As a young Niners fan, Jumper adored Joe Montana. So when Montana was enshrined into the Pro Football Hall of Fame in 2000, we drove to Canton, Ohio, to witness the grandeur. Howie Long and Dan Rooney were among the other inductees, but the weekend was a distinct San Francisco treat: Niners luminaries Ronnie Lott and Dave Wilcox were also enshrined, and team owner Edward DeBartolo, accompanied by hundreds from his nearby hometown of Youngstown, introduced Montana.
In his speech, Montana thanked, among others, Sooners legend Merv Johnson, who was offensive coordinator at Notre Dame during Montana's senior year in South Bend. From seventh on the depth chart, Johnson helped Montana rally to become a legend. After that comeback, beating Houston in the Cotton Bowl or Cincinnati in the Super Bowl was no big deal.
Only a few months earlier, during his senior year at Union, Jumper had decided he would pursue a music degree at Oklahoma State University. I asked him a simple question: No offense to OSU or anyone else, but if he had been a fervent Sooner fan all his life, then why would he not go to school at OU?
He shook his head and said, "Oh yeah," in the kind of way that teenagers do about such things, then went to OU and sat ringside at every game for Bob Stoops' most glorious stretch, 2000-04, when the Sooners went 60-7, won three Big 12 Conference championships, one national championship and two runners-up.
It was a good choice that led to another: The Pride was where Jumper met his wife, Mindy. While he played trumpet, she carried the Colorado flag at every game for four years (she was a bit sad when the Buffaloes bolted to the Pac-12). She's a military wife now, home in Edmond with her 4-year-old and 2-year-old while her husband searches for terrorists from 30,000 feet.
Now beginning his sixth year in the Air Force, Jumper still gets to games occasionally.
He flew south in 2009 for the Sooners' loss at Miami, and made a similar trip in 2011 when OU won at Florida State. Shore leave usually comes in September or October, which means a nonconference home game or two or maybe even another Red River Rivalry.
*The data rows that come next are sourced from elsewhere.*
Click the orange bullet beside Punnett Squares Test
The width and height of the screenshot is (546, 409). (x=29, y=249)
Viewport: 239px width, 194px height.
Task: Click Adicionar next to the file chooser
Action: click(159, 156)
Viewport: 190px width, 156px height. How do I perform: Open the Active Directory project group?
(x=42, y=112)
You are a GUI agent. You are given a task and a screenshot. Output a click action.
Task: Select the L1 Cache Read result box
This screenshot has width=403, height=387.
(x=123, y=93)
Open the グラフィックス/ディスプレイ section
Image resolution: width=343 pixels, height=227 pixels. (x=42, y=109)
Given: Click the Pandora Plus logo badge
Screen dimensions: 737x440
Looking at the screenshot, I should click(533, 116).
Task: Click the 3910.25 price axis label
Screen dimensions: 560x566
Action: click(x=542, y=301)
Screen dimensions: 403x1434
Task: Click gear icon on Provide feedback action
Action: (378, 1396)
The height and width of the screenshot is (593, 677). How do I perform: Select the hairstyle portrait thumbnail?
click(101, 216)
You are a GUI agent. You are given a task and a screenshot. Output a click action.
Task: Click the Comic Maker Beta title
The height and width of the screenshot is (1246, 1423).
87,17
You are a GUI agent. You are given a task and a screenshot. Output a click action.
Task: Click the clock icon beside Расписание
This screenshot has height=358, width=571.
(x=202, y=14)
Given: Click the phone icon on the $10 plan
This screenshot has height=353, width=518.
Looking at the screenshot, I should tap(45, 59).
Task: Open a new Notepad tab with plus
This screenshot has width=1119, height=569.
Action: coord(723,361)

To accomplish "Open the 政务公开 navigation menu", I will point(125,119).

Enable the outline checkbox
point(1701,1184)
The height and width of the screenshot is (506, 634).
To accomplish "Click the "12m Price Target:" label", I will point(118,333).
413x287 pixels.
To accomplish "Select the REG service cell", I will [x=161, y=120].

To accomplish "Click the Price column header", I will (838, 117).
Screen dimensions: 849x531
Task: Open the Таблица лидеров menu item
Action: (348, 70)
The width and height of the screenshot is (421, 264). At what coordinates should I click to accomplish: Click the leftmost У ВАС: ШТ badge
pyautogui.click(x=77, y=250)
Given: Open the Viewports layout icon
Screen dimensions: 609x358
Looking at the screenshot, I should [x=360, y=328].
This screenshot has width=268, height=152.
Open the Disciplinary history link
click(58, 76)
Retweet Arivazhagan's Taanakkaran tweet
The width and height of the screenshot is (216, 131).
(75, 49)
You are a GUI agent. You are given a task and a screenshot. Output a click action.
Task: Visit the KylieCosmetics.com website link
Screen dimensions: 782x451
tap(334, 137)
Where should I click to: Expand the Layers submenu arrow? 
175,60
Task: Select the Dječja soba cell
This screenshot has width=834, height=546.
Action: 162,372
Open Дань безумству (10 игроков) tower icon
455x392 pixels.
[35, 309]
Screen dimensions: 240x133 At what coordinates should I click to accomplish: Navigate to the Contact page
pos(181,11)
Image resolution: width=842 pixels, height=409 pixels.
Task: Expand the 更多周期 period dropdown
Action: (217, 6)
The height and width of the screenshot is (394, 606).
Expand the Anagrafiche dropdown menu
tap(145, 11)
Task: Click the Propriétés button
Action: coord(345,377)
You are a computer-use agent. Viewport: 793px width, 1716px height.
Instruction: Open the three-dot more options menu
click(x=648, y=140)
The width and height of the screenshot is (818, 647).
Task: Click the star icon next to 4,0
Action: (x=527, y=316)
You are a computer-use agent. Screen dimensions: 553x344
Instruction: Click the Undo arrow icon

Jumper expects he will be on the ground come Super Bowl Sunday but may be asleep during the game. Turns out the base is well ahead of us in time zones, so the kickoff will be on a Monday morning, and he typically spends Monday mornings in the air.
Also, American Forces Network doesn't carry "all the cool commercials," he says, just another of the small measures that add up to a big difference for American military living overseas.
Bagram sits in a valley, surrounded on all sides by Afghanistan's notorious mountains, about 30 miles north of Kabul, an insurgent hotspot. The base itself occasionally has been the target of Taliban rocket or mortar attacks. My nephew is just over halfway through his six-month tour.
As American military families and veterans are all too painfully aware, many of our men and women serving overseas feel lonely, emotionally isolated, homesick for the life they knew before. Daily Skype calls back home help, but a manifest detachment remains. To most of us, their sacrifice is unknowable.
And most are not warriors, not by nature. They're us: they're fathers and mothers, they're Redskins and Sooners, they're Oklahomans and trumpet players.
They're sports fans, working for a living in a faraway and often dangerous land, and at Christmas or on their birthday or on Super Bowl Sunday, we miss them more than ever.